The factors that most influence their growth and development are light (photosynthetically active light, 400–700 nm), temperature, pH, inorganic nutrients (mainly phosphorus and nitrogen concentration), and the possible presence of other herbivorous and parasitic organisms [5]. The presence, volume and type of phytoplankton is related to water quality parameters, so its study gives us information indirectly on the trophic state of the water and more directly of the ecological state of the water body The study of phytoplankton therefore provides information on water pollution and eutrophication, making it a major biological indicator of ecological status and water quality [6].
Increasingly, and following the recommendations of the European Water Framework Directive (WFD) of the European Union, statistical techniques are used to obtain significant relationships between physicochemical variables of water quality status and existing phytoplankton populations, with the aim of having not only the physicochemical quality parameter but also the ecological quality of the aquatic mass, in order to be able to carry out greater conservation management to help mitigate such adverse ecological phenomena as eutrophication [7]. This is of current importance given that we find in a context of global change, both in terms of pollution and climate.

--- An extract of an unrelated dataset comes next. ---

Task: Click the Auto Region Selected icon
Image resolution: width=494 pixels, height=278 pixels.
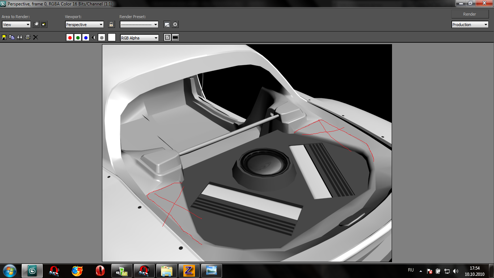Action: point(44,25)
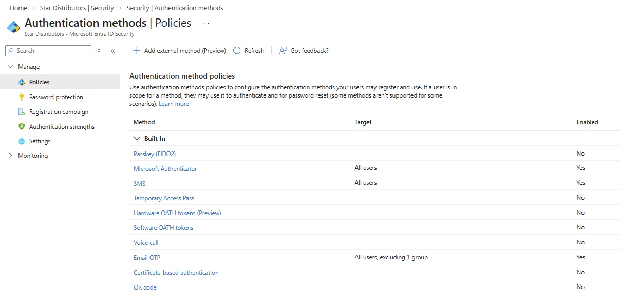Open the Passkey (FIDO2) method

(155, 154)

Specifically in Spain, droughts that are more prolonged are expected, as well as higher temperatures, causing greater water evaporation, which together with less snow cover in the headwater areas will result in less recharge of the various rivers that comprise the basin. All this highlights the need to have a retrospective view of the quality (both ecological and physicochemical) of the various water bodies available for their better conservation management, given that their demand will be increasingly greater due to their scarcity [8].

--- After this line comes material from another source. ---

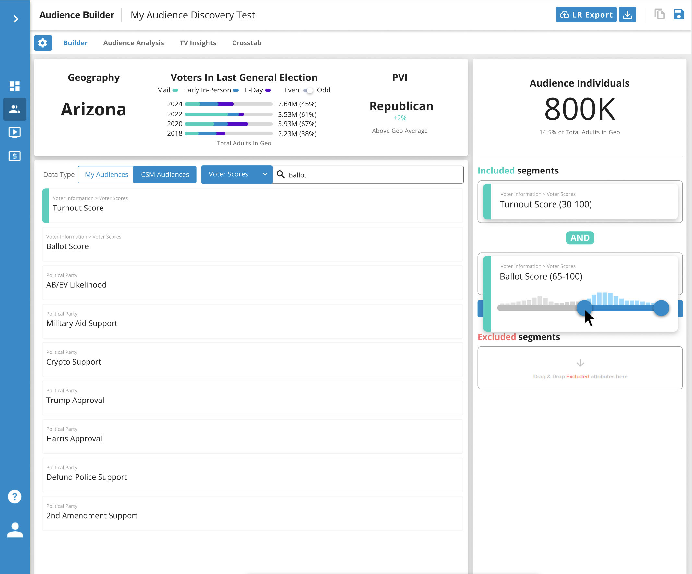Select the audience people icon in sidebar

(x=14, y=109)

In the present study, we have observed and identified the phytoplankton present in the samples collected in the summer season during the period 2010-2015, from the 66 different reservoirs located at the Spanish Ebro River Basin. Moreover, we have analyzed the main physicochemical parameters of water quality (water transparency, pH, total chlorophyll a, total and soluble phosphorus, anoxic zone depth, nitrite, nitrate and ammonium concentrations) of these samples, with the main objectives of: (1) To get a representative overview of several consecutive years of the Trophic State Index (TSI) as defined by Carlson [9] and OECD Reports [10] of the reservoirs and their associated ecological potential; (2) by means of a Principal Component Analysis (PCA) to obtain statistically significant relationships between the phytoplankton community and traditional physicochemical water quality variables, and (3) provide data for retrospective comparative of the state of the reservoirs with previous, current and future studies in order to improve the management of these reservoirs in in a context of global change (climate and pollution).

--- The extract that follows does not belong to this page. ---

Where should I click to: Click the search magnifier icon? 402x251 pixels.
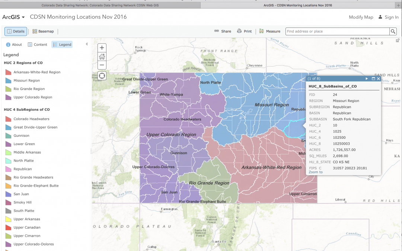[x=393, y=32]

The present study provides a taxonomic study of the phytoplankton of this basin, the communities present and their relationship with each other and the related physicochemical variables. In this way, a relationship is established between the taxa and the trophic and ecological state of the environment and will allow subsequent studies in this basin as well as in other basins to verify whether certain taxa can be used as indicators of water quality.
2. Results
2.1. Physicochemical Variables
The mean, max and min values of each physicochemical variable studied in all samples are shown in Table 1. In general, the values corresponding to good quality indicators are found in the reservoirs of the Pyrenean zone (Cavallers or Sabiñanigo), while the values of bad quality correspond to small reservoirs (Lechago and La Tranquera) or located in poor quality rivers (El Val and Ribarroja). Most of the reservoirs have intermediate quality values for the indicator variables used.
Thus, it has been shown that those reservoirs with a higher eutrophic level estimated as TSI also present higher concentrations of chlorophyll a. This is shown graphically in Figure 1.
The OECD also designates nitrogen and total phosphorus as important and influential variables in the trophic state of the trophic masses, as well as transparency (Secchi disk depth). The relationship between the trophic state of the reservoirs and the value of these variables is shown in Figure 2. A strong positive relationship is observed in that the more phosphorus and total nitrogen higher trophic state, and in the case of transparency a strong relationship is also observed but negative, higher transparency is associate with lower trophic state.
It can also be observed that there are significant differences between the different trophic states with respect to the three variables considered (water transparency and nutrients represented by the concentration of total P and N). In the case of nitrogen, there are two groups: reservoirs in good condition on the one hand, and mesotrophic and eutrophic reservoirs on the other (Figure 2b).
Likewise, it can be seen in Figure 3 a positive correlation in relation to the concentration of chlorophyll a and total phosphorus (r2 = 0.5051; n= 196; p <0.001).
2.2. Trophic State
According to the OECD classification [10] of the chlorophyll a levels present in the 66 reservoirs of the Ebro Basin studied in this work, we found that 34 are ultraoligotrophic and oligotrophic reservoirs (51.5 % of the total), 28 are mesotrophic (42.42 % of the total), and only 4 are eutrophic (6.08 % of the total). This indicates, in general terms, that more than half of the reservoirs have chlorophyll a levels below 2.5 mg/L, which means that more than half of the reservoirs in the basin have good water quality, according to the monitoring reports on the quality of heavily modified water bodies carried out by the Ebro Hydrographic Basin Authority since 2006. This can be seen more graphically in Figure 4.
2.3. Biological Variables
A total of 274 algal taxa belonging to 10 different taxonomic groups were found. The classification of phytoplanktonic taxa in the Classes present in the reservoirs studied, show that the most abundant taxonomic groups are the Cyanophyta, followed by the Diatoms, the Chlorophyta, and the Chrysophyta. Also to a lesser extent, the presence of Cryptophyta algae, Zygnematophyta algae, Xanthophyta algae, Synurophyta algae, Dinophyta algae and Euglenophyta algae has been observed. This can be seen in Figure 5.
About the total phytoplankton density, the reservoir with the greatest value is Caspe with 42897 individuals/mL, while the reservoir with the lowest phytoplankton density was Sabiñanigo reservoir with 78 individuals/mL.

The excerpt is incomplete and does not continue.